La « paranoïa » évoquée par cet ancien diplomate s’est exprimée au grand jour lors de rares interventions publiques du milliardaire. Le 29 avril, devant ses partisans, Bidzina Ivanchvili a donné l’impression de sonner la fin du rêve européen de nombreux Géorgiens, alors que le pays est officiellement candidat à l’intégration dans l’UE. « Malgré les promesses faites lors du sommet de Bucarest en 2008, la Géorgie et l’Ukraine n’ont pas été autorisées à rejoindre l’OTAN et ont été laissées de côté », il a insisté. Toutes ces décisions sont l’œuvre du Global War Party, qui exerce une influence considérable sur l’OTAN et l’Union européenne et qui ne considère l’Ukraine et la Géorgie que comme de la chair à canon. »
Qui essayait-il de désigner en évoquant ce mystérieux « parti de la guerre mondiale » ? Pour ses opposants, c’est l’Occident. L’un des rares membres de sa majorité autorisés à s’adresser aux journalistes étrangers, Nikolos Samkharadze, le président de la commission des affaires étrangères, tente de tempérer le ton. « Par « parti de la guerre mondiale », personne n’entend un pays en particulier, explique ce député majoritaire. Il s’agit d’un réseau de personnes qui tentent de saper la sécurité dans notre région. Des gens, des organisations qui ont intérêt à ce qu’il y ait une guerre… » Mais qui sont-ils ?, lui demandons-nous alors. Sa seule réponse sera : « Je ne peux bien sûr pas vous donner les noms de ces personnes et nous ne savons pas comment elles sont interconnectées. »
Un discours qui n’est pas sans rappeler celui prononcé à Moscou. Les points de ressemblance ne manquent pas entre les deux régimes. Outre la loi sur l’influence étrangère, les autorités géorgiennes en préparent une autre sur la « propagande LGBT », comme en Russie. Et l’Église orthodoxe, qui suscite beaucoup de méfiance chez une partie de la population car infiltrée par le KGB pendant l’URSS, apporte aussi sa part au pouvoir en attisant les peurs.
Lors d’une manifestation organisée par l’église, « Family Day » dans les rues de Tbilissi, un manifestant nous a confié : « Nous devons intégrer l’Europe, mais dignement, avec notre religion et nos traditions. Certains représentants européens, députés venus nous ont fait comprendre que pour s’intégrer, il faudra adopter le mariage homosexuel. cet homme grimaça, avant d’ajouter : « Cependant, nous ne persécutons personne.
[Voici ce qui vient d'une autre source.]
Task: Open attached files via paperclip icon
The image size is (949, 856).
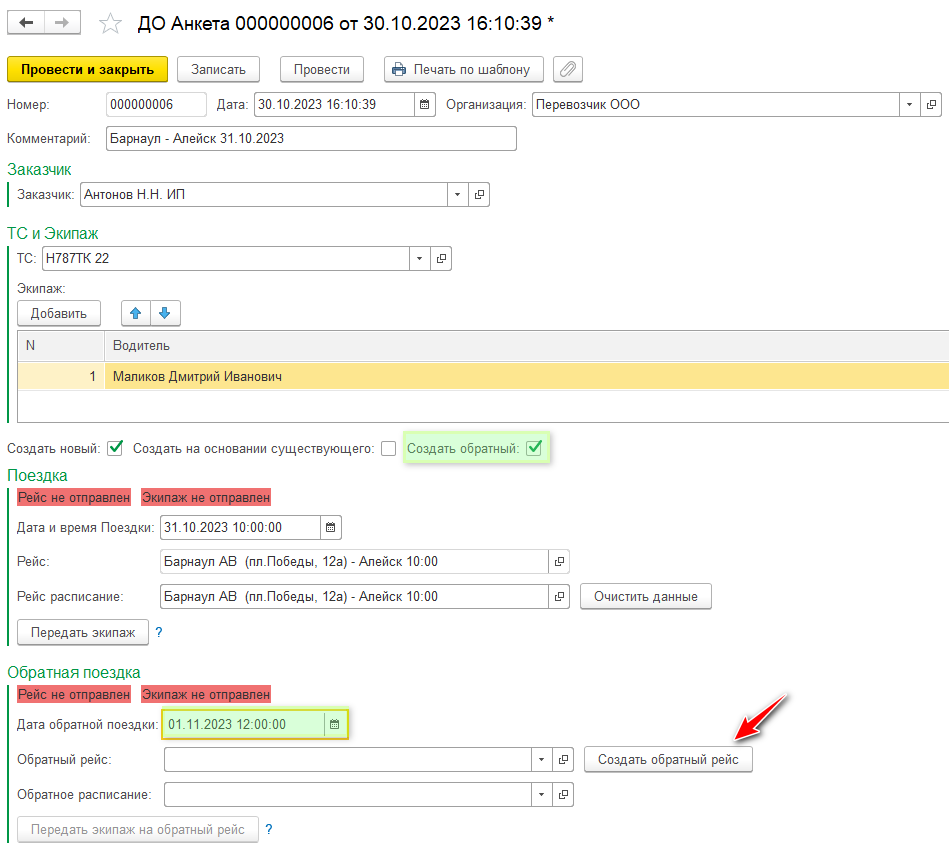Action: coord(568,69)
Mais le problème, c’est la propagande, et ils financent cette propagande.»
Un discours qui semblait, là encore, largement inspiré par Moscou. L’UE n’impose cependant pas à ses États membres d’adopter le mariage homosexuel, mais cette conviction semble bien ancrée dans la couche la plus conservatrice de la population, où Georgian Dream recrute une bonne partie de son électorat. Bidzina Ivanishvili ne parle jamais publiquement de la Russie. Un sujet sans doute trop délicat pour être abordé de front. La Russie occupe 20 % du territoire depuis la guerre de 2008. De nombreux Géorgiens détestent ouvertement le régime russe. Mais le véritable leader du pays semble s’accommoder de sa rhétorique et de sa stratégie.